Self, Society, & Social Networks

Ronald Sundstrom

PHIL 195
Core D1

Course Description:

Working out a sense of our goals, having friends, and contributing to the common good, as Aristotle and other philosophers have noted, is at the center of our experience of the good life, of a life worth living. This course will introduce you to some of those magnificent ideas in the history of philosophy, and you will see how these ideas, of self and society, are reflected in the activities of the city around us. Slowing down to reflect on the philosophy of the human person requires that you step back from the online flurry of shaping our profiles, and of “friending” and “de-friending,” to consider how modern media is altering our experience of society, friendship, and the meaning of being human. Pushing back against this massive trend cultural critics declare: You Are Not a Gadget.
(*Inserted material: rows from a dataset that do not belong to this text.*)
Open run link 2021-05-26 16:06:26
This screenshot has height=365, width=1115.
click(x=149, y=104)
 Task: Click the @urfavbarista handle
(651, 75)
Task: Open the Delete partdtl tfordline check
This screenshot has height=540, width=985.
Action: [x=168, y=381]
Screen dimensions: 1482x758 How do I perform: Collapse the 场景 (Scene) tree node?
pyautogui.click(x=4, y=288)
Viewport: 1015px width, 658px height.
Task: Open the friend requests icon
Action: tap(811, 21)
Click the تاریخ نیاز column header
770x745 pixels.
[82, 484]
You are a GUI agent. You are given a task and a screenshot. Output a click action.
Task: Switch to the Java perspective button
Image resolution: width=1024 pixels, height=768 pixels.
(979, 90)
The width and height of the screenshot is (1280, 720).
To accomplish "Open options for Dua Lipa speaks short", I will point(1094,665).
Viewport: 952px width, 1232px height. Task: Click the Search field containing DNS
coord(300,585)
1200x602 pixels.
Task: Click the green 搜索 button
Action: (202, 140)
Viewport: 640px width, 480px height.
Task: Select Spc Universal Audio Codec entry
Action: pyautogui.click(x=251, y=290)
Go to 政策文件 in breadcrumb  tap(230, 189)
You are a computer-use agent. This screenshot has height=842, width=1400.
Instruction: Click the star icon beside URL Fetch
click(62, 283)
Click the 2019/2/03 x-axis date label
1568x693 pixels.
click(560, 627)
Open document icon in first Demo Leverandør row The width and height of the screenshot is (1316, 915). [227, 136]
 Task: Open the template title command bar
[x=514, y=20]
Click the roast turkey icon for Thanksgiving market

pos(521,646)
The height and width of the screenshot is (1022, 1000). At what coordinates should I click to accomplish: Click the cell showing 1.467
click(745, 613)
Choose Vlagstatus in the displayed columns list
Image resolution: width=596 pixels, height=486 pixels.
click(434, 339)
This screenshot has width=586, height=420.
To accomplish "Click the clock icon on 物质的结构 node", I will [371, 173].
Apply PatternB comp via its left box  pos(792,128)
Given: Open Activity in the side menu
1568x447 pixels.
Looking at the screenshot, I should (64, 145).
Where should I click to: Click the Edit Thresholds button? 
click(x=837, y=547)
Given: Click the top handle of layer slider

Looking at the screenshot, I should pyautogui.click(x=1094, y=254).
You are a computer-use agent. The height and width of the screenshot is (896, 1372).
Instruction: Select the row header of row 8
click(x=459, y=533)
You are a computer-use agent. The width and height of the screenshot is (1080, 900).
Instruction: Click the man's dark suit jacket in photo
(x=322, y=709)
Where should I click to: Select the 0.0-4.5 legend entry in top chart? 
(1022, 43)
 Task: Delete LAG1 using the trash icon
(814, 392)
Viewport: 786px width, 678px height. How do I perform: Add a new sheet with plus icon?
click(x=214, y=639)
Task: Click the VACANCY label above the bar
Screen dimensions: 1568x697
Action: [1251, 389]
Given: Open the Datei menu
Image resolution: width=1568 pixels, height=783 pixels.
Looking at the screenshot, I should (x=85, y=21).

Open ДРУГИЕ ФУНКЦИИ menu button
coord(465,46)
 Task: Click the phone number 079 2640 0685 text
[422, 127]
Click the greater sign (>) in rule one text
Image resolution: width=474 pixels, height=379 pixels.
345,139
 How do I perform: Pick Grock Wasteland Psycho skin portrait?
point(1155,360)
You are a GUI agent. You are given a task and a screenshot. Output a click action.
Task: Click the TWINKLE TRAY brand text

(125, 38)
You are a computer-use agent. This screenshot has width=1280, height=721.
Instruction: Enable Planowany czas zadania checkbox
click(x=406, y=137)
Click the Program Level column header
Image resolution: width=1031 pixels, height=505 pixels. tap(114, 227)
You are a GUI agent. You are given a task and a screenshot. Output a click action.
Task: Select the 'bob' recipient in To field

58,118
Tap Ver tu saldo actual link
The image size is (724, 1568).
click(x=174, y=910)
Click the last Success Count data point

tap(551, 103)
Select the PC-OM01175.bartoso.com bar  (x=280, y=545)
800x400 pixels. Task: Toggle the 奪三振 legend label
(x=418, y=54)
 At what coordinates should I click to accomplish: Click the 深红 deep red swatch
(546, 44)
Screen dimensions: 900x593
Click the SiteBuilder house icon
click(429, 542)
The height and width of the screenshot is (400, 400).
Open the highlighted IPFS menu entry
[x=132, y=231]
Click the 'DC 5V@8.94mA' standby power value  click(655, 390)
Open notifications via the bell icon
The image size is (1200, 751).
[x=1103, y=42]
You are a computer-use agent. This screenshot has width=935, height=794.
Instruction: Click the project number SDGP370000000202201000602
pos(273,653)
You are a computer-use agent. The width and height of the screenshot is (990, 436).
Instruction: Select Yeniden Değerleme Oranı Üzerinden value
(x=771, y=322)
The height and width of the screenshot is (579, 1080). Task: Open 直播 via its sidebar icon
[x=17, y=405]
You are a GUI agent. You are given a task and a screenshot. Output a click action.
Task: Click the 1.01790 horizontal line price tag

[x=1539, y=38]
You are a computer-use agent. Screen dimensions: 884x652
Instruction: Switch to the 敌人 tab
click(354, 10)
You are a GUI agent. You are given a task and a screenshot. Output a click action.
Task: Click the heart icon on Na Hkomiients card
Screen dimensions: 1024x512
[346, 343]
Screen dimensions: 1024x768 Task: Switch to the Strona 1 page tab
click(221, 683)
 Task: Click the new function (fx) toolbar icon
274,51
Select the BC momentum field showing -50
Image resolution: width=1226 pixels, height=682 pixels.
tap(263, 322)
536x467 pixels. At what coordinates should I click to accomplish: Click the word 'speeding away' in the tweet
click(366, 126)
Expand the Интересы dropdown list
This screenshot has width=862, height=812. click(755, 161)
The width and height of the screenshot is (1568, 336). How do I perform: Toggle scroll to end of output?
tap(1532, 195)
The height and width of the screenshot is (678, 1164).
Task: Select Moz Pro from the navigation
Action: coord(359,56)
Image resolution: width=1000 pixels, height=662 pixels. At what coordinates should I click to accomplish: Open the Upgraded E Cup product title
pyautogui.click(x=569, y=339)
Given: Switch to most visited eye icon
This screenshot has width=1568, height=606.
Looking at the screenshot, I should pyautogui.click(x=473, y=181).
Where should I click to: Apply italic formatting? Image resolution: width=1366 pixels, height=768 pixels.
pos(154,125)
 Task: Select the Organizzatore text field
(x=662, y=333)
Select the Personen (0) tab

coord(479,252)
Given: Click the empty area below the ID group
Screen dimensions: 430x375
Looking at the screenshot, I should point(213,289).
And that your most valuable social networks are not virtual. Through this philosophy course, together with your peers, you will examine what is enduring, what is changing, and what is fundamentally important about our social networks, digital or otherwise.

Faculty Bio:

Ronald Robles Sundstrom is an Associate Professor of Philosophy at the University of San Francisco; additionally, he teaches for USF’s African American Studies program and the Master of Public Affairs program for the Leo T. McCarthy Center of Public Service and the Common Good. He is the Co-Winner (with Brian Komei Dempster) of the 2010 USF Distinguished Teaching Award. His areas of research include race theory, political and social theory, and African and Asian American philosophy. He has published several essays and a book in these areas, including The Browning of America and The Evasion of Social Justice (SUNY, 2008).